Sarcodina dan merupakan ordo Lagenida, family Stilostomellidae, Genus

Nodogenerina dengan nama spesies Nodogenerina heterosculpta BERMUDEZ

Fosil ini memiliki susunan kamar Uniserial, dengan jumlah kamar pada

ventral enam kamar dan dorsal enam kamar. Fosil ini juga bentuk test Tabular,

dengan bentuk kamar Globular, memiliki aperture Bundar, memiliki ornamen

smooth pada permukaan test. Berdasarkan klasifikasi Natland (1933) fosil ini

terendapakan pada zona II

Gambar 4.4 Nodogenerina heterosculpta BERMUDEZ

4.5 Sampel 5

Fosil dengan nomor peraga 5A/51 ini berasal dari filum Protozoa, kelas

Sarcodina dan merupakan ordo Nodosariida, family Ellipsoidnidae, Genus

Nodosarella dengan nama spesies Nodosarella subnodosa GUPRY.

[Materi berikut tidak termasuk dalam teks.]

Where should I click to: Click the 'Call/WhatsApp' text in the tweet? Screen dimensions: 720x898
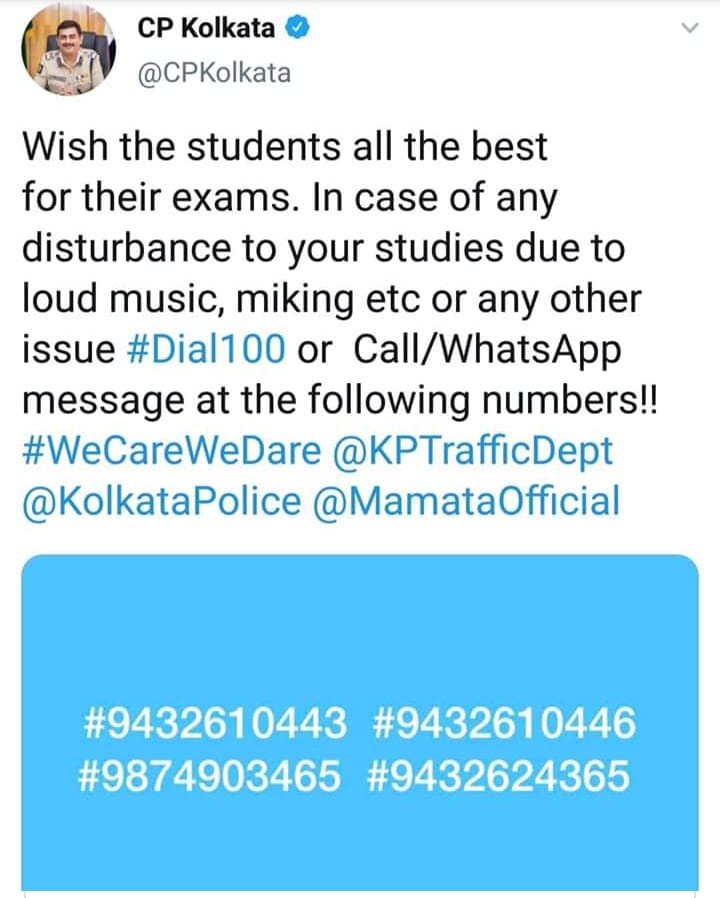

Fosil ini memiliki susunan kamar Uniserial, dengan jumlah kamar pada

ventral tujuh kamar dan dorsal tujuh kamar. Fosil ini juga bentuk test Tabular,

dengan bentuk kamar Tabular, dan memiliki aperture bundar. Memiliki ornamen
smooth pada permukaan test. Berdasarkan klasifikasi Natland (1933) fosil ini

terendapakan pada zona III

Gambar 4.5 Nodosarella subnodosa GUPRY


BAB V
PENUTUP

5.1 Kesimpulan

Berdasarkan data yang diperoleh di praktikum mikropaleontologi acara

Kedua yaitu fosil peraga 2 bentonik, maka dapat disimpulkan:

1. Perbedakan fosil foraminifera plantonik dan bentonik yaitu terletak pada cara

fosil ini hidup, bentuk, dan manfaatnya. Fosil foraminifera plantonik

bmemiliki bentuk yang relative bulat dan kurang variatif, hidup dengan cara

planton atau mengapung di permukaan ataupun dalam lautan sehingga sangat

cocok untuk penentuan umur relative batuan, sedangkan Fosil foraminifera

bentonik memiliki bentuk yang lebih variatif dan hidup dengan cara

menambatkan dirinya pada dasar lautan sehingga sangat cocok untuk

penentuan lingkungan pengendapan.

2. Lingkungan pengendapan pada fosil foraminifera bentonik yang diamati

berkisar dari zona 2-4 dengan kedalaman 15-1000 meter demgan temperature

3-160 C sekitar.

5.2 Saran

Untuk kebaikan laboratorium kedepannya, sebaiknya sampel fosil untuk

setiap genus dihadirkan agar praktikan dapat melihat perbedaan dari setiap genus,

penataan meja praktikum juga sebaiknya ditata dengan bentuk yang saling

berhadapan sehingga komunikasi dan diskusi antar kelompok terjalin dengan baik.